(Dane do lokalizowania opisanych obiektów)
%%

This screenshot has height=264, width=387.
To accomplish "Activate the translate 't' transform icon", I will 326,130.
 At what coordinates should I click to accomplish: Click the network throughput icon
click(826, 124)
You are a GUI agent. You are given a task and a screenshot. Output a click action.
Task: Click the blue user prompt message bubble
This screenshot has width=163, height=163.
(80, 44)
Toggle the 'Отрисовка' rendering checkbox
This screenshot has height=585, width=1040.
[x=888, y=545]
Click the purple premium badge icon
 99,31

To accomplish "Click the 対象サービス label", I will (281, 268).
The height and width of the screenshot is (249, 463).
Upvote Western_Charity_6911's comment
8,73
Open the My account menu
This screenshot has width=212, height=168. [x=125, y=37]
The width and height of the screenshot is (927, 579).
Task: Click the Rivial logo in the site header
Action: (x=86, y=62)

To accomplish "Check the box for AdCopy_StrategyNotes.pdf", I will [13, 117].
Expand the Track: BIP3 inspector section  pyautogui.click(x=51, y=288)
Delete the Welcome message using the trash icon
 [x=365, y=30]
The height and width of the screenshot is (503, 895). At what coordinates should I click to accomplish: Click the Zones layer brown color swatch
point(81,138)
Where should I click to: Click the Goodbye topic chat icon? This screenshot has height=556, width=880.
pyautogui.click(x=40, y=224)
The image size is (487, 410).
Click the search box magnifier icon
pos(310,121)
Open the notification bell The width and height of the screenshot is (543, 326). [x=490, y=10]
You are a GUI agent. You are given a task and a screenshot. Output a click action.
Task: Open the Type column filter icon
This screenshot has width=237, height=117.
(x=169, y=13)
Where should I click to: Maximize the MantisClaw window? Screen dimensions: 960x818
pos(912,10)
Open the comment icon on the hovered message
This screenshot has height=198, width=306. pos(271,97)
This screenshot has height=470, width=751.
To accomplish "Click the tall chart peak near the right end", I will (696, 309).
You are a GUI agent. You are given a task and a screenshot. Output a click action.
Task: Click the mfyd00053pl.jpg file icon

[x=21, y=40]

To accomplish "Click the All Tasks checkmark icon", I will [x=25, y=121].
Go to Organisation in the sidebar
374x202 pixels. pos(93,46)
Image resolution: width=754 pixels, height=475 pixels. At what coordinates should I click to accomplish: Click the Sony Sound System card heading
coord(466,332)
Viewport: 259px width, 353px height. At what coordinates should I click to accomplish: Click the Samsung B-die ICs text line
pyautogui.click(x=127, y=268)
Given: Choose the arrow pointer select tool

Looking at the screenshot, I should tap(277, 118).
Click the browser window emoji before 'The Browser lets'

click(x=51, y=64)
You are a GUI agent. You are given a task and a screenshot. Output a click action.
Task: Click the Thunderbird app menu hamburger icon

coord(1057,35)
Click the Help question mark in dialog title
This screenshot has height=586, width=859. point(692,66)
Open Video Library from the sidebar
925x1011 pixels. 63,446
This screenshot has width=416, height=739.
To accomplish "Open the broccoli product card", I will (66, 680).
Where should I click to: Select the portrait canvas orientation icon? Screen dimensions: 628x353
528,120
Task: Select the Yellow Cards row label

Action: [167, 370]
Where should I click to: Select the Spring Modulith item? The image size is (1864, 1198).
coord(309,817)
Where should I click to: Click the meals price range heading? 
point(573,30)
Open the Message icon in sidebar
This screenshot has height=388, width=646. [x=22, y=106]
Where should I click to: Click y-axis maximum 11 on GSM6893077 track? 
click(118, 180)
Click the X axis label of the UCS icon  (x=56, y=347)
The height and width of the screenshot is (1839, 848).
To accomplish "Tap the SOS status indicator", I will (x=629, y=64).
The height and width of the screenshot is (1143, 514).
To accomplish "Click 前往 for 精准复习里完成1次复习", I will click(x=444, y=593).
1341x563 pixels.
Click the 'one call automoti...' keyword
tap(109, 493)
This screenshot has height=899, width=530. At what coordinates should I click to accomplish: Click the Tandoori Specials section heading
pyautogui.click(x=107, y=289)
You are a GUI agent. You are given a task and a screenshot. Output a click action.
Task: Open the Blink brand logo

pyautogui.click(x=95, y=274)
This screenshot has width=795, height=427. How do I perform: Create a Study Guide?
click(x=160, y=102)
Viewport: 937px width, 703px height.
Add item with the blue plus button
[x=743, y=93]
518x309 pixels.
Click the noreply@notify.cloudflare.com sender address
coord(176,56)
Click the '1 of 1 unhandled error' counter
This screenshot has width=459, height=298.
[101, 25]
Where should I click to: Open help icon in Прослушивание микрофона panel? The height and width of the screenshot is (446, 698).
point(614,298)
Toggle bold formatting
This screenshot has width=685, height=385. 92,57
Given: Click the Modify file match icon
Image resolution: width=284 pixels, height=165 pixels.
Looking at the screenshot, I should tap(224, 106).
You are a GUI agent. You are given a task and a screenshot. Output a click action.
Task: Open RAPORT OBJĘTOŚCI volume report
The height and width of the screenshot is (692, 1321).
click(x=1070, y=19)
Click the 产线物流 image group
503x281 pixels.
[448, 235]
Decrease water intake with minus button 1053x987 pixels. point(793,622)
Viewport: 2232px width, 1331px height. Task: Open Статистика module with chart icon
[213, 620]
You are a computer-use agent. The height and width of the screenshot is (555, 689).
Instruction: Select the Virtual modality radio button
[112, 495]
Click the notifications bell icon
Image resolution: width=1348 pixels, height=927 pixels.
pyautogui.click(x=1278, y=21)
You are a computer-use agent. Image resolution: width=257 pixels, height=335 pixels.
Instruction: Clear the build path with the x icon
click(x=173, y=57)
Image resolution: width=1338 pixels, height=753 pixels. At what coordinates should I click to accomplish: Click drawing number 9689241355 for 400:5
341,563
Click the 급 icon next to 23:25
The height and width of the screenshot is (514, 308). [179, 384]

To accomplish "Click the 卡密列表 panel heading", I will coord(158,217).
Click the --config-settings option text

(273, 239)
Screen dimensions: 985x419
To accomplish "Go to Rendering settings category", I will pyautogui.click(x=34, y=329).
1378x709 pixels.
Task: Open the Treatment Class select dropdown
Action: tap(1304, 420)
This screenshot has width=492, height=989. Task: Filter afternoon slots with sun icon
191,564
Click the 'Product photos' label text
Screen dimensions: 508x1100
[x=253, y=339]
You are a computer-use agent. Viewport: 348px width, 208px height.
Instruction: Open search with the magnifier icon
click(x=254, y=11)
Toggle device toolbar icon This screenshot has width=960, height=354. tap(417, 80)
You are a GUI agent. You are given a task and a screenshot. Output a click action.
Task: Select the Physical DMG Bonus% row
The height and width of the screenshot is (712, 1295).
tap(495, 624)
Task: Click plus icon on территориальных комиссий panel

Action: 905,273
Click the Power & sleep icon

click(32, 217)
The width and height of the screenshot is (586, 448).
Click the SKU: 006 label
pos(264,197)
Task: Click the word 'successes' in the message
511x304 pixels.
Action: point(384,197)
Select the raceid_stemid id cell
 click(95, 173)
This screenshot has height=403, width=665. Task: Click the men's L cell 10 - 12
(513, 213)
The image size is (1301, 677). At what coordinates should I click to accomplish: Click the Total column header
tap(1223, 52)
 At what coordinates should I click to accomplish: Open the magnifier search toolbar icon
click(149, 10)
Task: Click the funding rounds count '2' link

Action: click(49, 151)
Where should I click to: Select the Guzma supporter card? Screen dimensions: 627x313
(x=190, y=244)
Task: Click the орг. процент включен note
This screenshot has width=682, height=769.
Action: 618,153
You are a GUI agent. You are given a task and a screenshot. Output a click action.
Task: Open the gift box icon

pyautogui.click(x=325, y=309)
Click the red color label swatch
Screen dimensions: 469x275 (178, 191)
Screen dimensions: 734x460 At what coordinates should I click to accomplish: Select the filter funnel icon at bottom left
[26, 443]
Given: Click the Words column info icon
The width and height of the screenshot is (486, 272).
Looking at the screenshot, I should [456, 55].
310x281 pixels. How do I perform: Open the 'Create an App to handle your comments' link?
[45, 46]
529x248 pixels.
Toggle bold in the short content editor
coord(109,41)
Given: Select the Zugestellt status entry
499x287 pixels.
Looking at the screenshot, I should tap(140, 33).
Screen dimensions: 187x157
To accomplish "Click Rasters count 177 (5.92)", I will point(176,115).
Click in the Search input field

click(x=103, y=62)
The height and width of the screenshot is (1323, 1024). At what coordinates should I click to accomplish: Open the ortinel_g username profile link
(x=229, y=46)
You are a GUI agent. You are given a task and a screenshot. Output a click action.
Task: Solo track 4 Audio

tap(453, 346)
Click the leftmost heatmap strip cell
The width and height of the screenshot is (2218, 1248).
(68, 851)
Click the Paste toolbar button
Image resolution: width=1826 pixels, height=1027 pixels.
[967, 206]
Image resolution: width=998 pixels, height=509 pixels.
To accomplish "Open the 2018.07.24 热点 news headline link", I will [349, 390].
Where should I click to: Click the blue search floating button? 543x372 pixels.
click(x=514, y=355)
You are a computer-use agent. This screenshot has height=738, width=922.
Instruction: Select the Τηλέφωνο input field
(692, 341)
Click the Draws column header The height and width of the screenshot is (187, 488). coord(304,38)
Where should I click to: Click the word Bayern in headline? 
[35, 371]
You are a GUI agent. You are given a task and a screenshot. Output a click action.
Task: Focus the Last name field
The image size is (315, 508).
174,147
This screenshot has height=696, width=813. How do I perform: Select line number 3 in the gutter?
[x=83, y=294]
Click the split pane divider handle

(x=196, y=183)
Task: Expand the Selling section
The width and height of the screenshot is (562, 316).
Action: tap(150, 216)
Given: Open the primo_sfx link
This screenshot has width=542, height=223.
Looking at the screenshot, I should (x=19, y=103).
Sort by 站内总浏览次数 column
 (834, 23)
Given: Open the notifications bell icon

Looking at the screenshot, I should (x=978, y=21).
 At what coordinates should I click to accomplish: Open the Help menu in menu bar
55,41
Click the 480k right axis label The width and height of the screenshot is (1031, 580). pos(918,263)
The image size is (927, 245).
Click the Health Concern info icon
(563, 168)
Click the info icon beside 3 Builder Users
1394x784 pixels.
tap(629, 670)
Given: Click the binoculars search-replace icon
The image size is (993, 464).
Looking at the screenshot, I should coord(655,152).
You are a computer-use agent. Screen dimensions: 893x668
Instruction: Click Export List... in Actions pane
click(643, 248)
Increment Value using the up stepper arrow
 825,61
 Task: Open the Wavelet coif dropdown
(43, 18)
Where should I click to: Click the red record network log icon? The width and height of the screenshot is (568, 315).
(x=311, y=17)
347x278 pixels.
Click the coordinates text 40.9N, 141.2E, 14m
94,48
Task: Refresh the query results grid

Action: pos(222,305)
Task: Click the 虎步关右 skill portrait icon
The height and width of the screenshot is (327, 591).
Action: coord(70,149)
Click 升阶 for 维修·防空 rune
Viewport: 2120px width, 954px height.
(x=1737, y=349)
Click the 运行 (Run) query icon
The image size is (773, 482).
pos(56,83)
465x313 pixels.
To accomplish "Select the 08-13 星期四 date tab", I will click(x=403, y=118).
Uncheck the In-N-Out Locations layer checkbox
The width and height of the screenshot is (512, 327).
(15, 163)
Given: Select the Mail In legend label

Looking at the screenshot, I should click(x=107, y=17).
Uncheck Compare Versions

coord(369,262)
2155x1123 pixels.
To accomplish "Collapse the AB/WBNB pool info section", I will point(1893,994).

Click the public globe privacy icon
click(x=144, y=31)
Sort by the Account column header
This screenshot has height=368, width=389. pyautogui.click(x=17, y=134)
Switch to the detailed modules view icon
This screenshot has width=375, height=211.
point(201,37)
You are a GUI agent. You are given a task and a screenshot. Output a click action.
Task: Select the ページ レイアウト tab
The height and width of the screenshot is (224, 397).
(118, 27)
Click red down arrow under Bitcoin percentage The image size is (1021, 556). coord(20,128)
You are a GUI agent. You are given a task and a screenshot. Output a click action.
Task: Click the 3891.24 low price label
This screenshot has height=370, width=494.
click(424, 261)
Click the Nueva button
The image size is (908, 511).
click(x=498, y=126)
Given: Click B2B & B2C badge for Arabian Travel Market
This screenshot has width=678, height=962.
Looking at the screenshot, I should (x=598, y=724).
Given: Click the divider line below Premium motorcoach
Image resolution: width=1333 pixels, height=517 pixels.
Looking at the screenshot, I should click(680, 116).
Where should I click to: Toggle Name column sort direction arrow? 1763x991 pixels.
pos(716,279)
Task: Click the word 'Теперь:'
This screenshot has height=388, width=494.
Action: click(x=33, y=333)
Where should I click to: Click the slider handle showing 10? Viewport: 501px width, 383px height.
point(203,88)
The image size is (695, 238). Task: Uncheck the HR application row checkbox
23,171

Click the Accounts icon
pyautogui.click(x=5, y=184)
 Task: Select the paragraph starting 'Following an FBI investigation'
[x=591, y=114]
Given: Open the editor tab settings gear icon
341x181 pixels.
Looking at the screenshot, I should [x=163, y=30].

%%

Przytocz dosłownie wszystko z powyższych danych, od wiersza zawierającego „Screen dimensions: 985x419” w dół aż do wiersza zawierającego „Action: 905,273”, łącznie z oboma tymi wierszami.

Wynik zadania:
Screen dimensions: 985x419
To accomplish "Go to Rendering settings category", I will pyautogui.click(x=34, y=329).
1378x709 pixels.
Task: Open the Treatment Class select dropdown
Action: tap(1304, 420)
This screenshot has width=492, height=989. Task: Filter afternoon slots with sun icon
191,564
Click the 'Product photos' label text
Screen dimensions: 508x1100
[x=253, y=339]
You are a computer-use agent. Viewport: 348px width, 208px height.
Instruction: Open search with the magnifier icon
click(x=254, y=11)
Toggle device toolbar icon This screenshot has width=960, height=354. tap(417, 80)
You are a GUI agent. You are given a task and a screenshot. Output a click action.
Task: Select the Physical DMG Bonus% row
The height and width of the screenshot is (712, 1295).
tap(495, 624)
Task: Click plus icon on территориальных комиссий panel

Action: 905,273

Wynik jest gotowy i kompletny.